> **Task requirements**
**A.** Translate this sentence from the interview about Richard Bracewell's filmmaking into French: "The montage scenes allow the film to cover some ground and for time to pass."
**B.** In the interview about Richard Bracewell's filmmaking, why does he say his films are inevitably about familiar places and experiences? Answer in one to three sentences.
**C.** Write what comes next in the interview about Richard Bracewell's filmmaking, picking up after its final sentence.

To contrast with his film’s musical sections, Richard prefers to use a minimal score throughout the rest of the film. He explains the thinking behind the use of sound with visuals.
“An underscore is where you have music under dialogue, and Cuckoo is very similar to The Gigolos in that there is very little underscoring. I think I have watched too many Hitchcock films to do it any other way. Hitchcock films, generally, don’t have the melodrama of a lot of studio pictures that were being made at the same time.
“He’s a great montage director. In his films a dialogue scene will play, a point will be made, a character will be introduced or disappear, and the plot will move on. Then you have a montage scene where there is score and action. While that’s going on there is very little dialogue but the story moves on. Cuckoo is very similar: very little underscore, the scene happens and then the film moves on. You have montage and music.
“The montage scenes allow the film to cover some ground and for time to pass. The same happens in The Godfather and Apocalypse Now. In all the big confrontations there’s not very much underscore, but then you have huge dramatic, operatic scenes, where the images tell the story to music and it is often music that has no connection in time or space to the action. So I think it’s probably just unconscious. They are the movies that I love so that’s the approach I have when I make my own films.”
“I remember my treat on my birthday when I was about 12, was being allowed to stay up and watch a Sergio Leone film which was on BBC2 really late. That was what I wanted. I think it was A Fist Full of Dollars, with very little dialogue but huge, long scored passages.”

Richard Bracewell. Photo by TF April 2011

Identity of a Filmmaker
Quite apart from being filmed in London and using a British cast, Richard’s film, The Gigolos, has something quintessentially British about it. The subtle humour and documentary style is reminiscent of The Office, while the slightly understated story-line feels a little like Gregory’s Girl or Withnail And I. Nevertheless, Richard does not see himself as a part of any British film-making movement.
“I am making English films because they are all very personal and we are intimately involved in making them. So I think they are inevitably about familiar places and experiences. Certainly the things we are working on at the moment are all very recognisably English.

> **Supplied information**
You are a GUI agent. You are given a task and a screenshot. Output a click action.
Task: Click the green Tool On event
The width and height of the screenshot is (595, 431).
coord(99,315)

> **Outputs by task**
**A.** Les scènes de montage permettent au film de couvrir du terrain et de laisser le temps s'écouler.

**B.** He says his films are very personal, and he and his collaborators are intimately involved in making them. For that reason, they are inevitably about familiar places and experiences.

**C.**
“I didn’t think about it at any point during The Gigolos; it was just shot in London because that’s the story. We didn’t try to make anything particularly English and English films are not the ones I watch over and above any others. I like a lot of British filmmakers but I also like a lot of French, Italian and American film directors.
“The question about nationality in film is so multifarious. The King’s Speech, for example: is that a film about being English? Geoffrey Rush helped produce it, a lot of it was financed out of Australia and it was filmed all over the place. So is it a British film? I don’t know. I think it is very difficult to say in the UK because so much American cinema is shot and created here by British writers, directors, producers, performers. I’m not sure there is such a thing as British cinema in the same way as there is Spanish or French cinema, where there is a subsidy and someone has tried to define what it is and decide how they are going to support it.
“In order to do that we’ve got to name it and identify it, but I don’t think there is such a thing. The tax breaks in the UK are set up in such a way as to help indigenous filmmakers, but a studio coming into the UK and shooting Batman Begins can take advantage of the tax breaks as well. The cast and crew may also be seventy or eighty percent British, but does that make it British? I think it is impossible to say if there is such a thing.”
Although Richard cannot deny that his work in television gave him invaluable experience of working on a budget, to deadlines and in a variety of situations, he does not believe that the experience affected his style of filmmaking.
“When I was let lose making documentaries or entertainment shows for TV, in my mind I was making a movie. I used to make them for Channel 5 and that was my favourite job. Anything for channel 5 was great because although you had a really small budget, nobody interfered with what you were doing.
“The production company would provide the money and the brief and you’d go off with one assistant and make this documentary. I worked with this guy who has since become a successful commercial’s director, so he and I were working with barely any money, but treating it like a feature film.
“Channel 5 commissioned us to make a show called Bizarre Ways To Die for which we did recreations of six really weird stories from the news. We went the whole hog with just a tiny camera and some lights, and in our minds we were filming Ben-Hur! So we delivered this thing to Channel 5 and they were saying ‘Oh my God, how much did we pay for this?’ They couldn’t believe what we’d done.”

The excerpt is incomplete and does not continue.